Но тех на месте уже не было. Как в пропасть канули. На самом деле, повезло им больше: понимая, что теряет любимого, Мадинат, чуть засерел туман, взвалила бесчувственное тело Астемира на конский круп и пошла на шум реки, обернув лошадиные копыта в нарезанные лепешки каракуля. Теперь настал ее черед его похищать — у мести и у смерти разом. Не давая себе страху передумать, она покрепче подвязала его постромками к коню, вскочила в седло и бросилась в бурливший под нею поток, вмиг распятая холодом и обрушившейся водой до почти полного беспамятства.
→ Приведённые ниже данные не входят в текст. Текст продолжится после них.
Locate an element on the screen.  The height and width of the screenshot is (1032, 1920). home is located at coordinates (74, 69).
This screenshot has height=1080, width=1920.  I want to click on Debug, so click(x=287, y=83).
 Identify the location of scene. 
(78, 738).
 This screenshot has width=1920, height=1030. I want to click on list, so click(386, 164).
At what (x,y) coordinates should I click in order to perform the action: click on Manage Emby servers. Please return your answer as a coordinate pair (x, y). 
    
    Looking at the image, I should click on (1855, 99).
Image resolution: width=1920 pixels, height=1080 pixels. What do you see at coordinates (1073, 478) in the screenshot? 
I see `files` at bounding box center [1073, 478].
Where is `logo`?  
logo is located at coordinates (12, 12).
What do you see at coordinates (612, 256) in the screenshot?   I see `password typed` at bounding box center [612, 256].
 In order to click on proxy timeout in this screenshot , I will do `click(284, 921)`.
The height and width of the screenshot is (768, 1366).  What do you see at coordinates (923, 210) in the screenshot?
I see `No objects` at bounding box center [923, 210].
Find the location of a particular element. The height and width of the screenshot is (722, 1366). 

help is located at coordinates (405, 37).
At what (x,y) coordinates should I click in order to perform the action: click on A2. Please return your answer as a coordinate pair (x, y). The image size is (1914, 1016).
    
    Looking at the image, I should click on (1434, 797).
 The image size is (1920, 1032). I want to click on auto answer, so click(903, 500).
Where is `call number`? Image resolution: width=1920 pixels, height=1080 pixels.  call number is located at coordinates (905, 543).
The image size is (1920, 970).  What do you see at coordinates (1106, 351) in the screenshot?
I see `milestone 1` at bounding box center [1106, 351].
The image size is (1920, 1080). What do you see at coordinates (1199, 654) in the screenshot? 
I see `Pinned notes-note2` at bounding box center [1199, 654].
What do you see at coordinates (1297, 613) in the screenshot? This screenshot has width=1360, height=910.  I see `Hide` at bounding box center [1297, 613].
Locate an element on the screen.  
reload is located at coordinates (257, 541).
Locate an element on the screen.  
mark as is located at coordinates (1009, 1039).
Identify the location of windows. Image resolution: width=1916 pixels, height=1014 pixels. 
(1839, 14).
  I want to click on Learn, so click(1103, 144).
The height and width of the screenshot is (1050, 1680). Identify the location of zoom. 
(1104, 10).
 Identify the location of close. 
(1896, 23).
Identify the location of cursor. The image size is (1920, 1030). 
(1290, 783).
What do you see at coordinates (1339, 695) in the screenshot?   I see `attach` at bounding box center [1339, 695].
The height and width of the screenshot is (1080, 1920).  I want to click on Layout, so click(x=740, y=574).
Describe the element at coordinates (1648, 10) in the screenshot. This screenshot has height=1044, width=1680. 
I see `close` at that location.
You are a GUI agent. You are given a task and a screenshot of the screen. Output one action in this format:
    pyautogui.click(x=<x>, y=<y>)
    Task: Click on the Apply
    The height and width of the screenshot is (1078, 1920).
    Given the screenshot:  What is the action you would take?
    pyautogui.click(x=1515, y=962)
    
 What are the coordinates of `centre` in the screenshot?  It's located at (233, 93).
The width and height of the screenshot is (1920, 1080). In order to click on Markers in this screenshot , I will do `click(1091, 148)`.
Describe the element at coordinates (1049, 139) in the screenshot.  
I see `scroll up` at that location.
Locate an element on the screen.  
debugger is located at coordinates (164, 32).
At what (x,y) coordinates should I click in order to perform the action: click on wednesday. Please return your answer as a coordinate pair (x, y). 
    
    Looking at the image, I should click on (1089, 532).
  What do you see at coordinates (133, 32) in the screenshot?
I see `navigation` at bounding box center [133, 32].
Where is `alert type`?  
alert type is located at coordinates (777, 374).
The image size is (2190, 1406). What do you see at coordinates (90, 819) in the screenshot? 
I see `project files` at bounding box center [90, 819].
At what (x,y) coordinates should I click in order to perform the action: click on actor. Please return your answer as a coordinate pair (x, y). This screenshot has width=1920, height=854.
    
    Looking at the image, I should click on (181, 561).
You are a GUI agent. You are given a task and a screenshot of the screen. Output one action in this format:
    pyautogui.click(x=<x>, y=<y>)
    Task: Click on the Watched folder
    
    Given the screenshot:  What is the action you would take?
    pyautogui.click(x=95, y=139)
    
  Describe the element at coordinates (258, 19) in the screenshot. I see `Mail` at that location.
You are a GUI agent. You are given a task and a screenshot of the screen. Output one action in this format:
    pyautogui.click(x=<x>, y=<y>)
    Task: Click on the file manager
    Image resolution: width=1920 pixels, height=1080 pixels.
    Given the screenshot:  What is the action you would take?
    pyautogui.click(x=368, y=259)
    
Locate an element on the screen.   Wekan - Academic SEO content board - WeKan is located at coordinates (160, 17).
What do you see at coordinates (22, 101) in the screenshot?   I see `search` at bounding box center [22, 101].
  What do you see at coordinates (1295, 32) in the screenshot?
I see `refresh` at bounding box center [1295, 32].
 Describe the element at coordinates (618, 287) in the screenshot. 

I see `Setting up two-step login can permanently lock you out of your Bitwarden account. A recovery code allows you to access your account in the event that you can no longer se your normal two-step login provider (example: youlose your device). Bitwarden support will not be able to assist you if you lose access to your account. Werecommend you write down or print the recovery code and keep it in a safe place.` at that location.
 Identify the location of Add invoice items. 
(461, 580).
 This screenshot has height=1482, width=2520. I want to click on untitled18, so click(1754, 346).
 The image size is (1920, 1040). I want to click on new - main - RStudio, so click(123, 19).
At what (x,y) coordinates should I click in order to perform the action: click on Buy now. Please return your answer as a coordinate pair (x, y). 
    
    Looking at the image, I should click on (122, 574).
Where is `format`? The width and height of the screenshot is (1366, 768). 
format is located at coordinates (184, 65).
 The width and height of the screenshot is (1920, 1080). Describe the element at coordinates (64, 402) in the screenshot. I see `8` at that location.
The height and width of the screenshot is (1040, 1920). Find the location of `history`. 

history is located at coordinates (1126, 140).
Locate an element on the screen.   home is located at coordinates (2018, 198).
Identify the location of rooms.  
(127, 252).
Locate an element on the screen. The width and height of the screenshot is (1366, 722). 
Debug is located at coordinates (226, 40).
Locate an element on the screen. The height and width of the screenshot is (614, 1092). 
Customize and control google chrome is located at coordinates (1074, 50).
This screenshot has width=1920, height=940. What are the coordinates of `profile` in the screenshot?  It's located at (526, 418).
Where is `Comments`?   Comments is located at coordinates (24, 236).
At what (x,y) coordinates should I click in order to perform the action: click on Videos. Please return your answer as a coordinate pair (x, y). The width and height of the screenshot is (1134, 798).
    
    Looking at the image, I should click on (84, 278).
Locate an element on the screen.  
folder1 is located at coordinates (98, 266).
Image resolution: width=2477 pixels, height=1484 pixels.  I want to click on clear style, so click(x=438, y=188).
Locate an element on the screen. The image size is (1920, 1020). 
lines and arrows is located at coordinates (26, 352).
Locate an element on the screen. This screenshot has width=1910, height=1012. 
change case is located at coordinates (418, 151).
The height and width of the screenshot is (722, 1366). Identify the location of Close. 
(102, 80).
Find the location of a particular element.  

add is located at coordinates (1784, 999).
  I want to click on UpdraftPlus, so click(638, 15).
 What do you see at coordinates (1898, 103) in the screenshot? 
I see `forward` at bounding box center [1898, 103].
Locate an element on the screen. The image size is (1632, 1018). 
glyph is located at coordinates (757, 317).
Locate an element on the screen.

Когда их прибило к берегу, захлебнувшаяся, избитая порогами лошадь была мертва, а постромки оборваны — то ли рекою, то ли женской рукой. Отдышавшись, Мадинат ринулась вон из поредевшей чащи, укрылась в кустах у дороги и стала молиться. Небо тут же откликнулось на ее зов, как то и водится с теми, кто умеет обратить свою жизнь в легенду, и очень скоро она разглядела сквозь морось арбу. Напав на возницу и сменив кинжал на его же заряженную винтовку, Мадинат вынудила пожилого изумленного крестьянина сначала бежать перед ней к берегу, потом растирать бездыханное тело Астемира ара-кой, затем тащить его на себе до арбы, развернуться колесами и во весь опор гнать через два ущелья туда, где она, Мадинат, никогда до того не бывала и где ждали ее не больше, чем затмения солнца.
К полуночи они прибыли. У его ворот она приказала крестьянину остановить, войти в дом и сказать отцу, что сын его возвратился с победой, только смертельно устал и нуждается в помощи.
— Если хочешь, можешь прогнать меня сразу, — сказала она его матери, — только ему без меня не жить.